Task to complete - Write out all of these lines again, swapping "ribbon tab" for "toolbar tab" and leaving everything else unchanged.

Supplied records -

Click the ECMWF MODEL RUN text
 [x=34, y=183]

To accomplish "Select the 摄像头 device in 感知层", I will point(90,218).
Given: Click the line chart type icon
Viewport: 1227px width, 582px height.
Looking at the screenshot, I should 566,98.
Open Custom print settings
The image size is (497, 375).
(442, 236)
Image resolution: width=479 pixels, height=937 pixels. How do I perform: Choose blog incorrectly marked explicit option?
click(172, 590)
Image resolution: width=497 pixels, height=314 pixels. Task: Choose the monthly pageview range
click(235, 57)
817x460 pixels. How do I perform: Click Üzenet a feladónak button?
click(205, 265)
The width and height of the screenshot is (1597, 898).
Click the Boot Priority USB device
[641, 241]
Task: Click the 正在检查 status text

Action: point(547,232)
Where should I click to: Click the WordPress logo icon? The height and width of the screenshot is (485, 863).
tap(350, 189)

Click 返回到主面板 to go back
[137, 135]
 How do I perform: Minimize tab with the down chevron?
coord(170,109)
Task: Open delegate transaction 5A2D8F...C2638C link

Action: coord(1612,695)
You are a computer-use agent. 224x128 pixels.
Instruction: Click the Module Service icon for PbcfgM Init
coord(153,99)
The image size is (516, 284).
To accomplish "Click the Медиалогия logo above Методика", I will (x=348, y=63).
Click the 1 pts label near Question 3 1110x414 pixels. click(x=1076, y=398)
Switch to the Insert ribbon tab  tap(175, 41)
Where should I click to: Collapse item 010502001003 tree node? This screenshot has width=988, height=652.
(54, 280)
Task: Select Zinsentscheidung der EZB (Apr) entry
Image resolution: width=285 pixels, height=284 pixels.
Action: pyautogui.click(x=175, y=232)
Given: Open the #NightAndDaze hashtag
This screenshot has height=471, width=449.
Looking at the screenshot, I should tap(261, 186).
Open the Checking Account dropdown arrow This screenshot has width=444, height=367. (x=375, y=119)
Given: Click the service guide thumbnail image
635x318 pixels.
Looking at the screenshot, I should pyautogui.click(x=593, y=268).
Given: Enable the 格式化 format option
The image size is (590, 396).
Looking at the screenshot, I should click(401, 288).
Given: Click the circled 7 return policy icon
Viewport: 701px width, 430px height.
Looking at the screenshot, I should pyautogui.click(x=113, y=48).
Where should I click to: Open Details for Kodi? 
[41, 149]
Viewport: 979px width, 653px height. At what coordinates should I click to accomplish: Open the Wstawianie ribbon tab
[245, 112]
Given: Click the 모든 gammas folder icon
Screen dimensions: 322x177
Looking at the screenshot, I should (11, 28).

The solution -
Click the ECMWF MODEL RUN text
 [x=34, y=183]

To accomplish "Select the 摄像头 device in 感知层", I will point(90,218).
Given: Click the line chart type icon
Viewport: 1227px width, 582px height.
Looking at the screenshot, I should 566,98.
Open Custom print settings
The image size is (497, 375).
(442, 236)
Image resolution: width=479 pixels, height=937 pixels. How do I perform: Choose blog incorrectly marked explicit option?
click(172, 590)
Image resolution: width=497 pixels, height=314 pixels. Task: Choose the monthly pageview range
click(235, 57)
817x460 pixels. How do I perform: Click Üzenet a feladónak button?
click(205, 265)
The width and height of the screenshot is (1597, 898).
Click the Boot Priority USB device
[641, 241]
Task: Click the 正在检查 status text

Action: point(547,232)
Where should I click to: Click the WordPress logo icon? The height and width of the screenshot is (485, 863).
tap(350, 189)

Click 返回到主面板 to go back
[137, 135]
 How do I perform: Minimize tab with the down chevron?
coord(170,109)
Task: Open delegate transaction 5A2D8F...C2638C link

Action: coord(1612,695)
You are a computer-use agent. 224x128 pixels.
Instruction: Click the Module Service icon for PbcfgM Init
coord(153,99)
The image size is (516, 284).
To accomplish "Click the Медиалогия logo above Методика", I will (x=348, y=63).
Click the 1 pts label near Question 3 1110x414 pixels. click(x=1076, y=398)
Switch to the Insert toolbar tab  tap(175, 41)
Where should I click to: Collapse item 010502001003 tree node? This screenshot has width=988, height=652.
(54, 280)
Task: Select Zinsentscheidung der EZB (Apr) entry
Image resolution: width=285 pixels, height=284 pixels.
Action: pyautogui.click(x=175, y=232)
Given: Open the #NightAndDaze hashtag
This screenshot has height=471, width=449.
Looking at the screenshot, I should tap(261, 186).
Open the Checking Account dropdown arrow This screenshot has width=444, height=367. (x=375, y=119)
Given: Click the service guide thumbnail image
635x318 pixels.
Looking at the screenshot, I should pyautogui.click(x=593, y=268).
Given: Enable the 格式化 format option
The image size is (590, 396).
Looking at the screenshot, I should click(401, 288).
Given: Click the circled 7 return policy icon
Viewport: 701px width, 430px height.
Looking at the screenshot, I should pyautogui.click(x=113, y=48).
Where should I click to: Open Details for Kodi? 
[41, 149]
Viewport: 979px width, 653px height. At what coordinates should I click to accomplish: Open the Wstawianie toolbar tab
[245, 112]
Given: Click the 모든 gammas folder icon
Screen dimensions: 322x177
Looking at the screenshot, I should (11, 28).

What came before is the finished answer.